Input data Block Start

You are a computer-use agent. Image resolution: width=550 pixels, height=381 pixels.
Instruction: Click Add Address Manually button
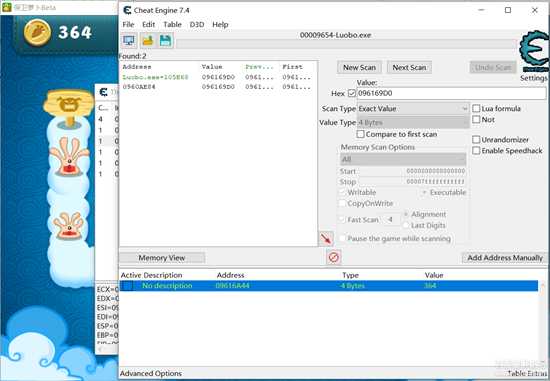pyautogui.click(x=504, y=258)
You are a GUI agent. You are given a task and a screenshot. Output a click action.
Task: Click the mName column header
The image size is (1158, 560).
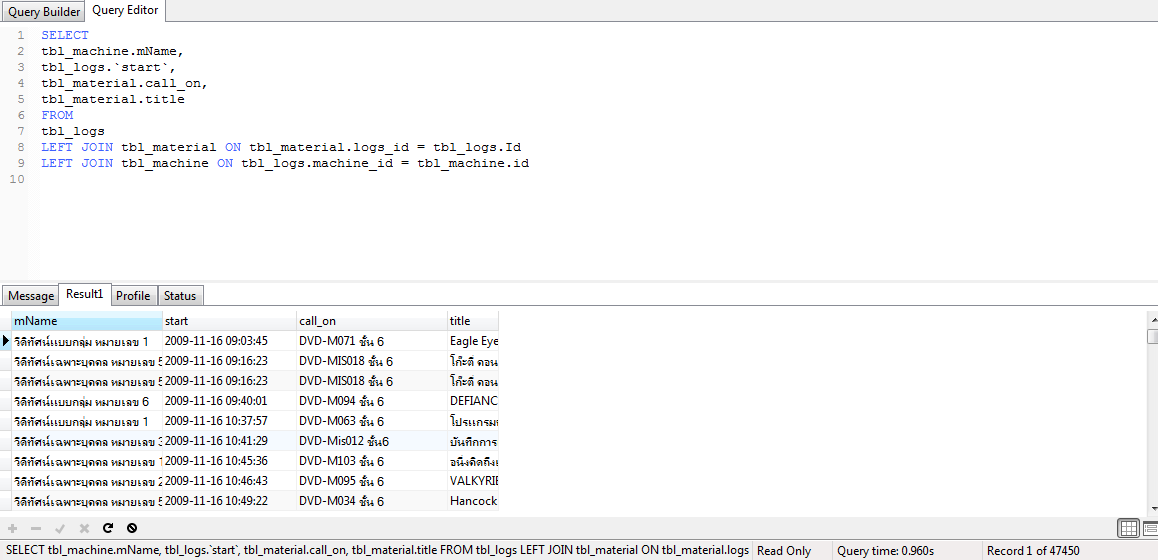(86, 321)
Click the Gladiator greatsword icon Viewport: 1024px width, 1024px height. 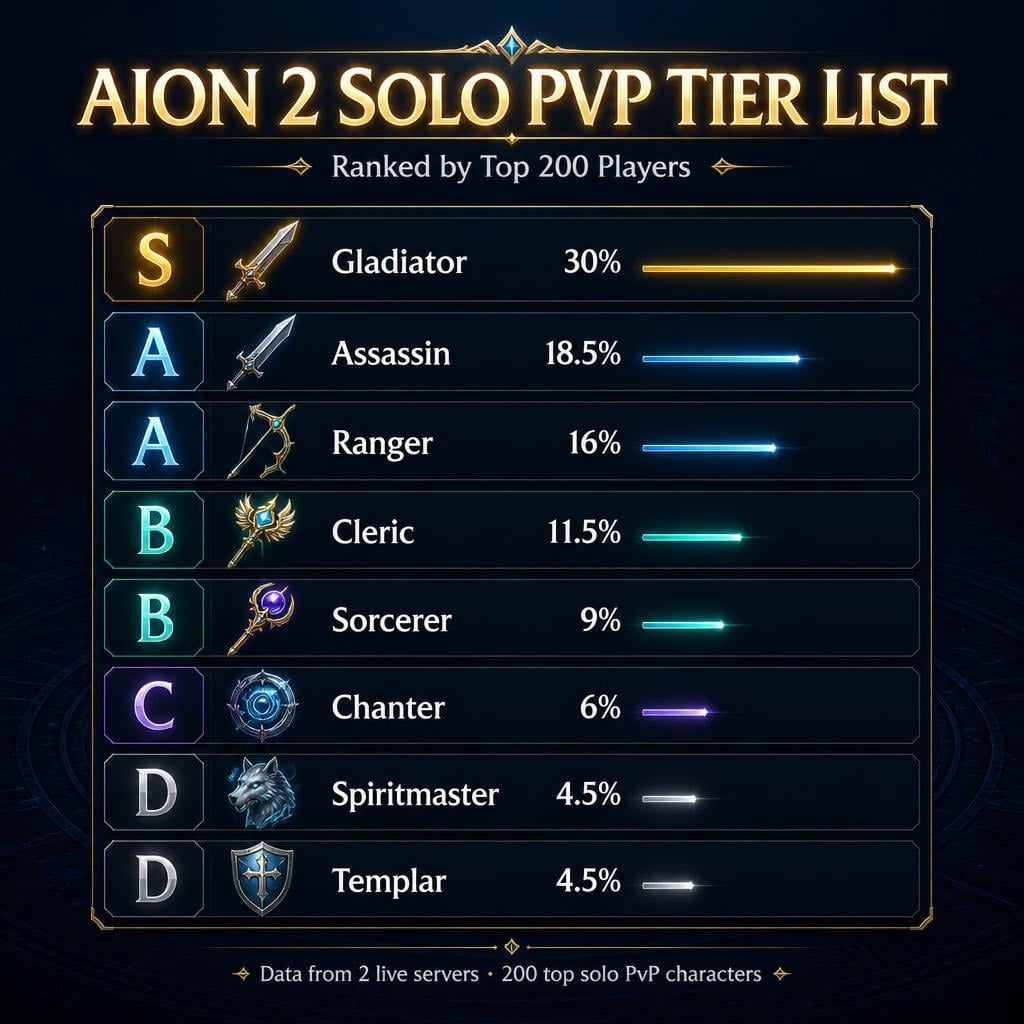[263, 260]
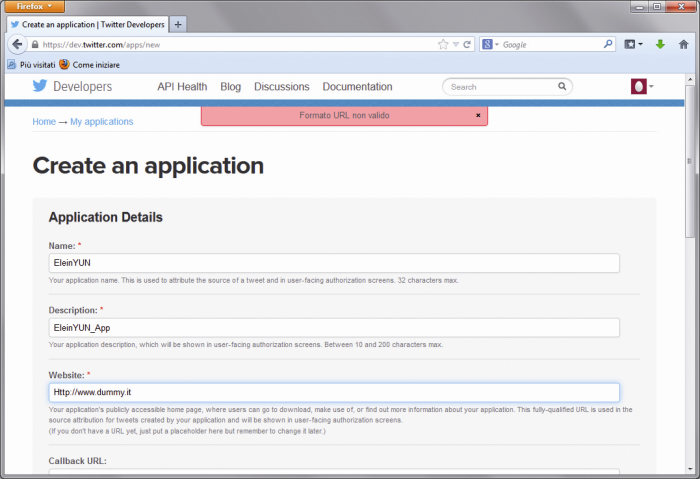700x479 pixels.
Task: Click the magnifier icon in the Twitter search box
Action: pyautogui.click(x=563, y=87)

Input data Block End

**The task:**
If a line in the entries above holds the word "agent", count it; then report the total alone.

**Response below:**
2